§ **Task objective**
Below are entries; count each line that holds the word "checkbox" and report the number without any other words.

Data entries
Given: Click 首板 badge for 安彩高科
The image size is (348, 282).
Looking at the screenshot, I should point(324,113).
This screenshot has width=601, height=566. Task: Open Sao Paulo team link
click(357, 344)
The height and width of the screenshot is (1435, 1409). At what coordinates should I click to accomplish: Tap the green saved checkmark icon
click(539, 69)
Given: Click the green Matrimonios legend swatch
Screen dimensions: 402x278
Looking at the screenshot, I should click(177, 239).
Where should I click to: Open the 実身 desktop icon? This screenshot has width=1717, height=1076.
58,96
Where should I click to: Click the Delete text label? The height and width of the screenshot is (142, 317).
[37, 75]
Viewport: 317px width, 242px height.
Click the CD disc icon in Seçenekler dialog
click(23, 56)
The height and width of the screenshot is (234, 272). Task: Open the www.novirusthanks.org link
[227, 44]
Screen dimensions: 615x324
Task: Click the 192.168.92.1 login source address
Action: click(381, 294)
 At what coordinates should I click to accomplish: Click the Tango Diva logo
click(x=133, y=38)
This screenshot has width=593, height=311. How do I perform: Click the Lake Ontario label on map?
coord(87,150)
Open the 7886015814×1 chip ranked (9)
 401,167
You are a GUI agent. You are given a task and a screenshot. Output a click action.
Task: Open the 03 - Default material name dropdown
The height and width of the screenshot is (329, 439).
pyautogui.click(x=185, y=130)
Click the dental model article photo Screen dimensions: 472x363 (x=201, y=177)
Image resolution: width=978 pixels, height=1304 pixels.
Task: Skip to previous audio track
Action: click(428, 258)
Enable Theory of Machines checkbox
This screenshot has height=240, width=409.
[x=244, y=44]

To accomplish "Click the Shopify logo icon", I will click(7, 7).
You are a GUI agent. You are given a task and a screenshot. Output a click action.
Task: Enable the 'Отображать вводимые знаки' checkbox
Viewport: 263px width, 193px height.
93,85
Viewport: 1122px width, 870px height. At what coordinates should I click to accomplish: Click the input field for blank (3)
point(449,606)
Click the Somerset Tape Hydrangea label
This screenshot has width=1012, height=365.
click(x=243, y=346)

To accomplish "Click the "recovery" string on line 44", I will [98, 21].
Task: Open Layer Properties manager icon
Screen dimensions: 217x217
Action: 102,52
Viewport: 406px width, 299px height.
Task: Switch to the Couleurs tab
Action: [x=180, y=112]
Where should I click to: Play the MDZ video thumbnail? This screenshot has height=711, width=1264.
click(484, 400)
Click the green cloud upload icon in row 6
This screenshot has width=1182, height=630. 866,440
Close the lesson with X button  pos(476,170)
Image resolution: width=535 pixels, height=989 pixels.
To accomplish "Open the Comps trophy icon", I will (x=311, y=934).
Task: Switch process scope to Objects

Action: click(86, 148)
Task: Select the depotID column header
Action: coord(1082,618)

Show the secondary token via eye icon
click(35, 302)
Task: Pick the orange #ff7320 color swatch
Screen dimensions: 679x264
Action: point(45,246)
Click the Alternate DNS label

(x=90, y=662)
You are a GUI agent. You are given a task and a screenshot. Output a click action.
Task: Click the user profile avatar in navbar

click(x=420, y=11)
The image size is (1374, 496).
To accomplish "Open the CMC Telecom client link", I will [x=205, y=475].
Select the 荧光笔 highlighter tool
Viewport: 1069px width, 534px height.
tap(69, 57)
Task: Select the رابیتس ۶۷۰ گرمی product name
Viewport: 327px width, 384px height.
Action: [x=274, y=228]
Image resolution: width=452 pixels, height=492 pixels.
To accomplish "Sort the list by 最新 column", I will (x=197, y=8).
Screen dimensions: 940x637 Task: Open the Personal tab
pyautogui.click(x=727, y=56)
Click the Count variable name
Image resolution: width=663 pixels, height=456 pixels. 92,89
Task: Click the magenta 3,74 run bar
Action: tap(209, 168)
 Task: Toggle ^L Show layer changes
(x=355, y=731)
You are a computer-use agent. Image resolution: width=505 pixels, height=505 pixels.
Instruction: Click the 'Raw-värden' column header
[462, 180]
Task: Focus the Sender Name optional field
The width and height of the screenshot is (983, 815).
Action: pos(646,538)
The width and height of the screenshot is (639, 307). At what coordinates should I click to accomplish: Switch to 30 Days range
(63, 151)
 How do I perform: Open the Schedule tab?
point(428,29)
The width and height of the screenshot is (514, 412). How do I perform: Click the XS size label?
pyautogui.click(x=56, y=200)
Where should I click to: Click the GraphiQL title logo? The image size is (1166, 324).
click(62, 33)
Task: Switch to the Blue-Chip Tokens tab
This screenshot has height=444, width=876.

§ **Solution to this exercise**
2